Ao se aproximar dos 80 anos Liev Tolstoi
não suporta mais sua mulher, Sophie Behrs, que foi, no entanto, uma
esposa generosa. Não sacrificou ela suas próprias ambições literárias
para se submeter àquelas do seu genial marido, concebendo uma quinzena
de filhos? Mas os gênios reagem sempre de maneiras curiosas: em pleno
inverno, em novembro de 1910, ele foge. Deixa furtivamente sua suntuosa
propriedade de Iasnaia Poliana, ao sul de Moscou, para tomar o trem e
começar uma nova vida. Mas o que vai encontrar é a morte.
O trem não tem aquecimento. Tolstoi
tosse, a febre o queima. Ele começa a morrer. Queimando de febre, ele é
retirado do trem na pequena estação de Astapovo. O chefe da estação o
instala em um quarto no rés do chão. Tolstoi é um homem célebre nesse
tempo. Os telégrafos crepitam. Em Astapovo desembarcam hordas de
ministros, jornalistas, aduladores, acadêmicos, vindos do mundo inteiro.
Sophie, a esposa do escritor, chega também. De sua imensa família ele
tolera apenas sua filha Sacha. A neve cai. O mundo está todo branco.
Sacha
anota os últimos pensamentos do pai. Depois sua palavra se torna
inaudível. Então Tolstoi começa a escrever com a ponta dos dedos sobre
os lençóis da cama. Rapidamente, como se desejasse comunicar seus
últimos pensamentos no momento em que vai entrar no silêncio de Deus. O
que ele quis nos dizer escrevendo com a ponta dos dedos sobre os
lençóis? Foi o último manuscrito do velho autocrata magnífico e
insuportável, o homem que se equiparou a Homero, Shakespeare, Cervantes,
Victor Hugo.
Essa última imagem de Tolstoi é fiel à alma
complicada do grande russo. No âmago desse homem estranho se entrechocam
todas as contradições. O romancista é genial, mas quando fala de
filosofia é pueril. Ele é bom e muito cruel. Foi um soldado intrépido no
Cáucaso e um pacifista exaltado. Um coração terno e uma alma trágica,
um aristocrata e um anarquista, um homem muito rico que não se consola
com o fato de não ser pobre.

• Ações a executar:
1. Liste os autores a quem, segundo o texto, Tolstoi se equiparou.
2. Reproduza o trecho do texto que começa nas palavras "Sophie, a esposa" e termina após "Victor Hugo.", substituindo "lençóis" por "cobertores".

• Trechos dos dados:
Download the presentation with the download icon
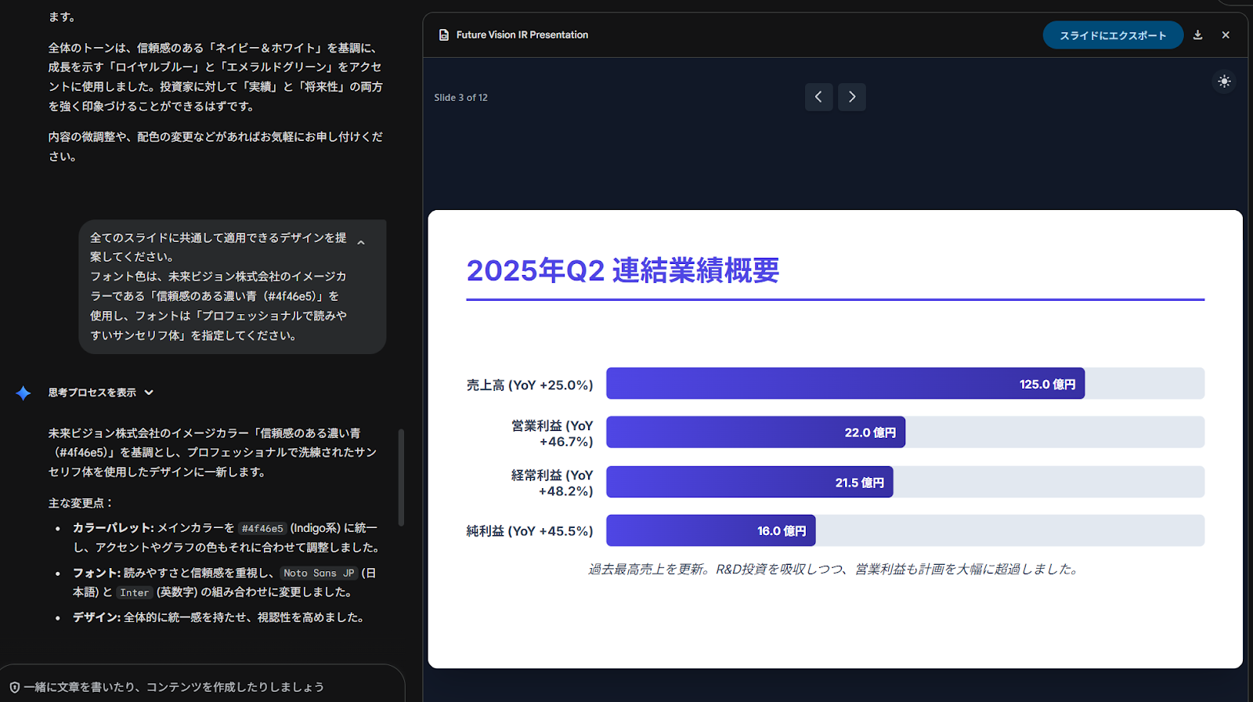 (1197, 35)
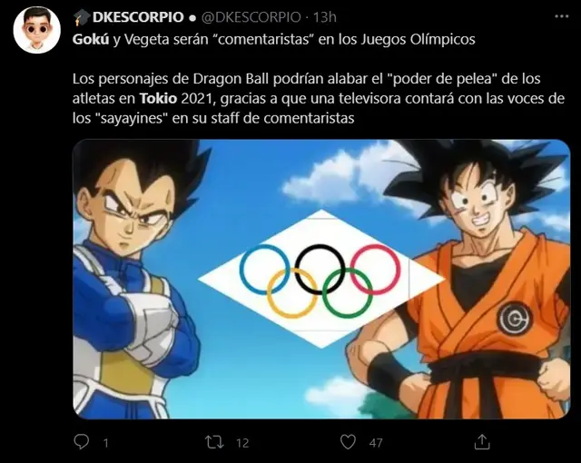Screen dimensions: 581x463
Task: Open the Goku and Vegeta Olympic image
Action: click(321, 280)
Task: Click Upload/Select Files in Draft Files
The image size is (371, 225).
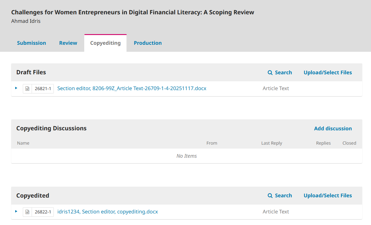Action: coord(328,72)
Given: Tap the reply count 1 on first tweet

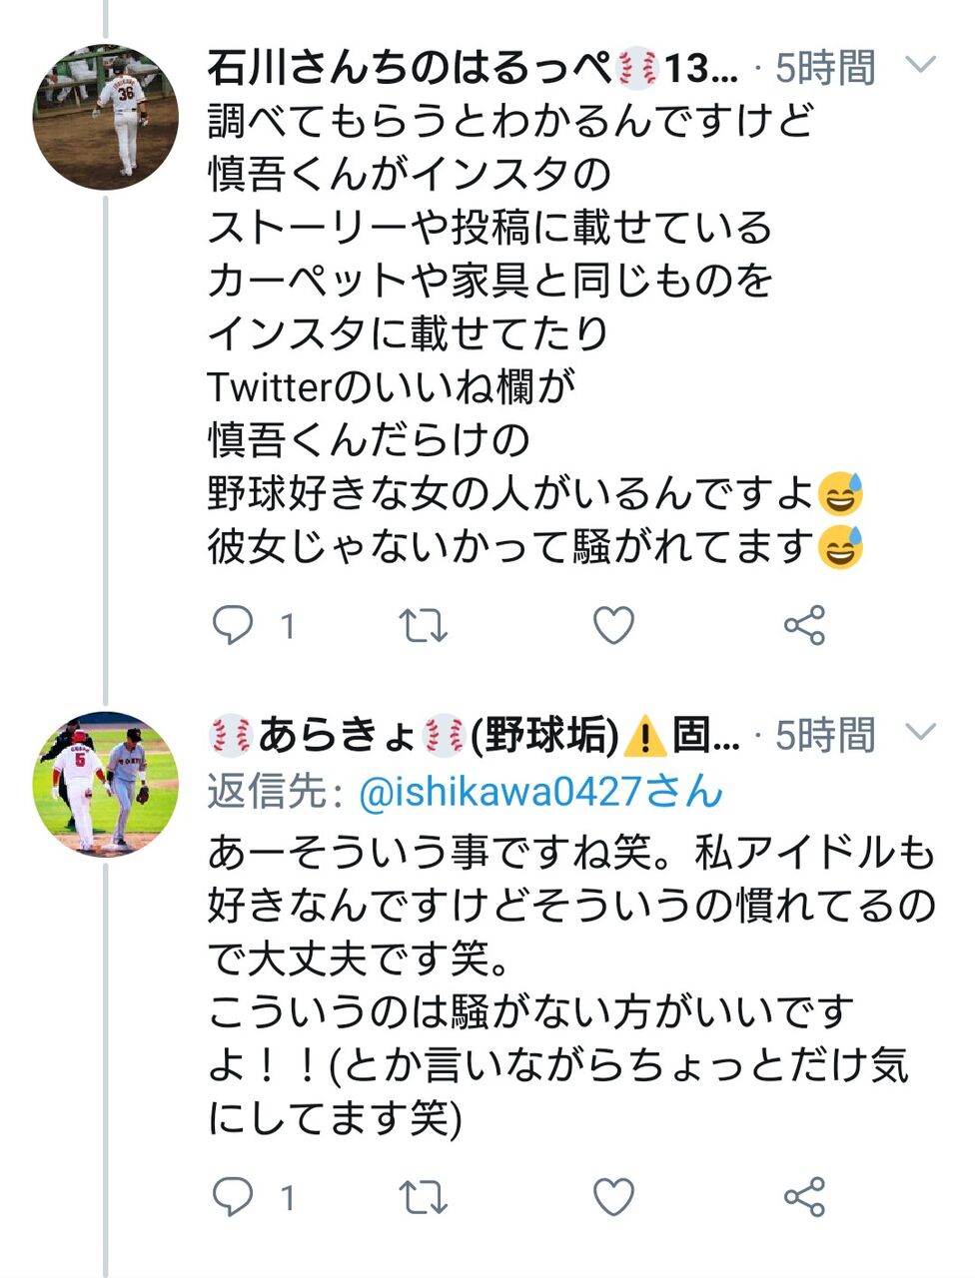Looking at the screenshot, I should point(288,627).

• Respostas:
1. Homero, Shakespeare, Cervantes e Victor Hugo.

2.
Sophie, a esposa do escritor, chega também. De sua imensa família ele
tolera apenas sua filha Sacha. A neve cai. O mundo está todo branco.
Sacha
anota os últimos pensamentos do pai. Depois sua palavra se torna
inaudível. Então Tolstoi começa a escrever com a ponta dos dedos sobre
os cobertores da cama. Rapidamente, como se desejasse comunicar seus
últimos pensamentos no momento em que vai entrar no silêncio de Deus. O
que ele quis nos dizer escrevendo com a ponta dos dedos sobre os
cobertores? Foi o último manuscrito do velho autocrata magnífico e
insuportável, o homem que se equiparou a Homero, Shakespeare, Cervantes,
Victor Hugo.